Sekjen PDIP, Hasto Kristiyanto mengatakan, kebijakan impor sarat dengan kepentingan pemburu rente. Hasto menyayangkan sikap Menteri Perdaganan, M Lutfi yang masih ngotot melakukan impor beras meski banyak yang menolak. Sikap Lutfi ini, kata dia, mengabaikan masukan dari menteri terkait dan para kepala daerah yang menjadi sentra produksi pangan. Tak lupa, Hasto mengingatkan rakyat sebagai sumber legitimasi kekuasaan pemerintahan.
“Termasuk berupaya mewujudkan kedaulatan pangan nasional serta berpihak pada kepentingan petani,” katanya.
Penolakan juga dilakukan oleh Pengurus Besar Nahdlatul Ulama. Ketua PBNU K.H. Said Aqil Siraj menyatakan, nasib petani harus didahulukan, apalagi stok beras masih mencukupi.
“Saya menolak keras kesepakatan impor beras ini.
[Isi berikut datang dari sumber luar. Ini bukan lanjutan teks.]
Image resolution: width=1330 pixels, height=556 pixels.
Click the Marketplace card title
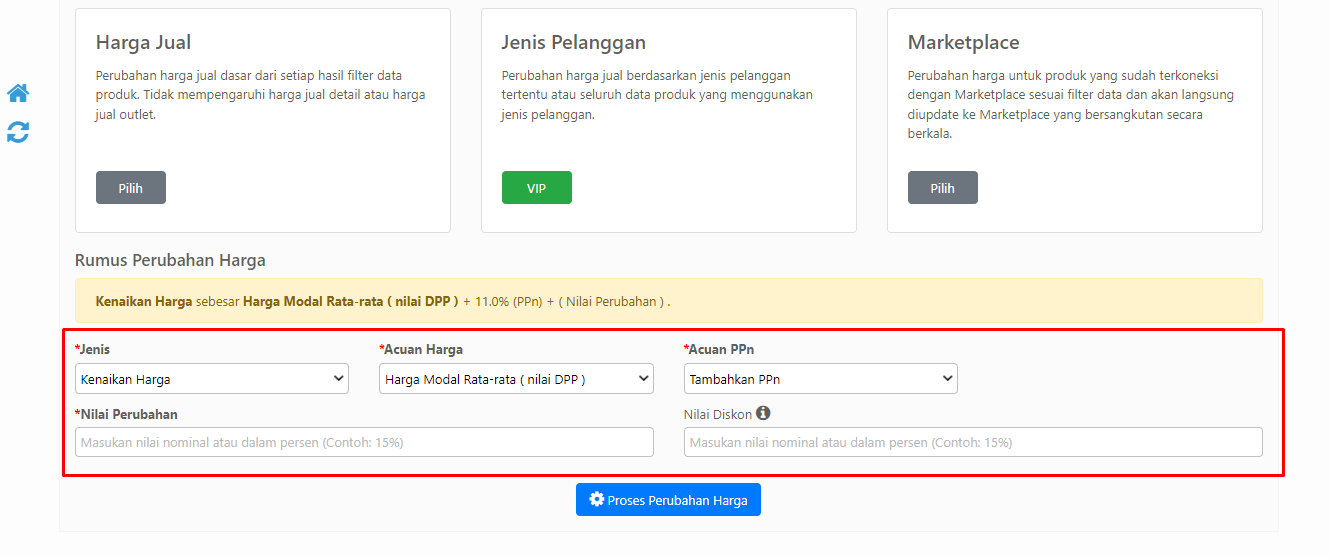coord(964,43)
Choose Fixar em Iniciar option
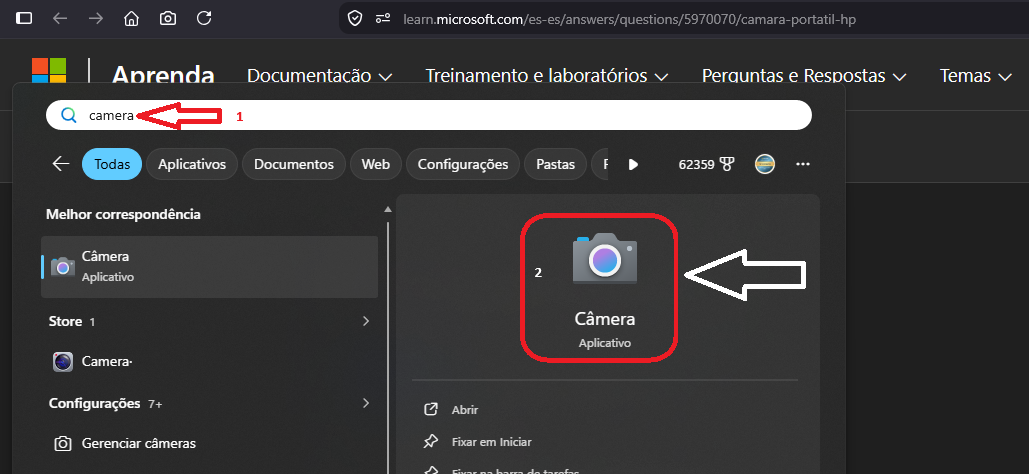Image resolution: width=1029 pixels, height=474 pixels. 492,442
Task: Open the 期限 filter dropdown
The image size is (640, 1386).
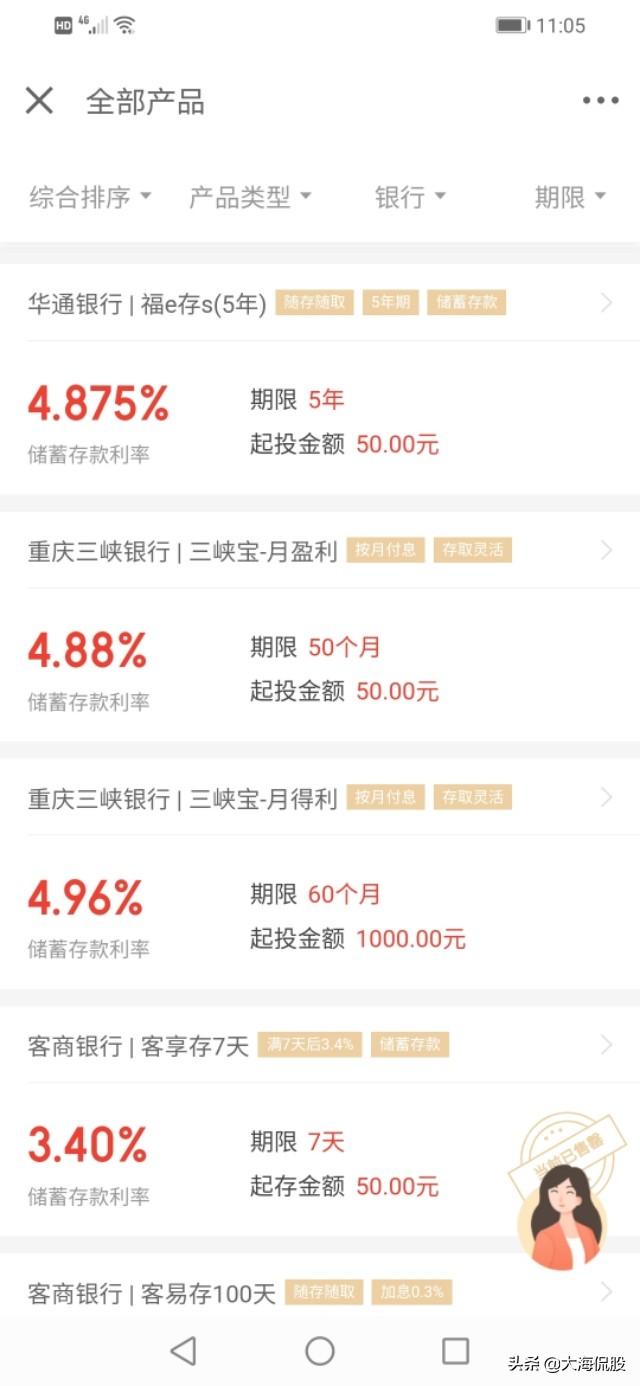Action: tap(570, 197)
Tolong nasib petani harus didahulukan, nasib para petani sebagai tulang punggung ekonomi bangsa ini harus diprioritaskan. Alih-alih untuk mendukung malah akan menghancurkan nasib mereka,” tutur Kiai Said, ditayangkan di TV NU, pada Jumat (19/03/2021) sebagaimana dilansir NU Online.
Sengurus Pusat GMKI menilai pemerintah mengimpor beras sebanyak 1 juta ton adalah kebijakan yang keliru. Menurut GMKI, ada beberapa alasan mengapa impor tersebut adalah hal yang keliru.
Pertama, data Badan Pusat Statistik (BPS) mengungkapkan bahwa potensi produksi periode Januari – April 2021 mencapai 14,54 juta ton, naik sebesar 26,84% atau 3,08 juta ton dibandingkan periode yang sama pada tahun lalu.
Pemerintah harus memperhatikan hal ini, jangan sampai imor beras merugikan petani, apalagi hanya dijadikan pemburu rente para pihak yang terlibat. Kasus impor daging sapi dan ekspor benur, menjadi contoh bahwa kebijakan ekspor dan impor dengan dana besar rawan disalahgunakan.